My data is an IterableDatasetDict, as Common Voice’s English dataset is too big to download everything onto the disk. Hence, I’m using the streaming option when loading the dataset.

Help is very much appreciated! Thanks!

I included a verbose logging snippet with

import transformers

transformers.logging.set_verbosity_info()

And this is what it tells me.

You have passed language=en, but also have set forced_decoder_ids to [[1, None], [2, 50359]] which creates a conflict. forced_decoder_ids will be ignored in favor of language=en.

Any idea on how to fix this?

Hey RitchieP

Im facing the same issue without any solution yet… Just freezing when it starts to evaluate… Do you have any updates on this / fixed it?

Best,

Hi @MikkelWK ,

I eventually found out that it is not freezing/crashing. The evaluation is slower. Probably it’s going through each data one by one during evaluation. Give it some time, it will continue.

Regarding the message

You have passed language=en, but also have set forced_decoder_ids to [[1, None], [2, 50359]] which creates a conflict. forced_decoder_ids will be ignored in favor of language=en.
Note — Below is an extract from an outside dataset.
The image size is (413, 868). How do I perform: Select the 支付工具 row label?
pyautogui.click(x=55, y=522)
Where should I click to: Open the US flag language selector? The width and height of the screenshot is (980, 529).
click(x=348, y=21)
It is actually an expected behavior. Every time it loops through another data, it will print it out again. Hence why it looks like it froze/crashed.

1 Like

Hi Ritchie,

Thanks for reply. I am running on a a100 GPU and it take approx 5-6 hours for it to evaluate… I will not evaluate it often then haha.
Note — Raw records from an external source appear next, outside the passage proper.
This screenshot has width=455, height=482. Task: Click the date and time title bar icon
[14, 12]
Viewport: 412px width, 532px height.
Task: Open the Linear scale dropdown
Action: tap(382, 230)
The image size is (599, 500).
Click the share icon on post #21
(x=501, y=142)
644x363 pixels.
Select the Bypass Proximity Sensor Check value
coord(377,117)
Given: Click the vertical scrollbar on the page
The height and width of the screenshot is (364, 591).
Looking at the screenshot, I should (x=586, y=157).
Could It be something with the IterableDatasetDict? Have you tried just downloading it all?

Best

I’ve tried downloading it all with a smaller dataset, but it’s still the same. Took my model roughly 11 hours to train with 5 evaluation steps.

This topic was automatically closed 12 hours after the last reply. New replies are no longer allowed.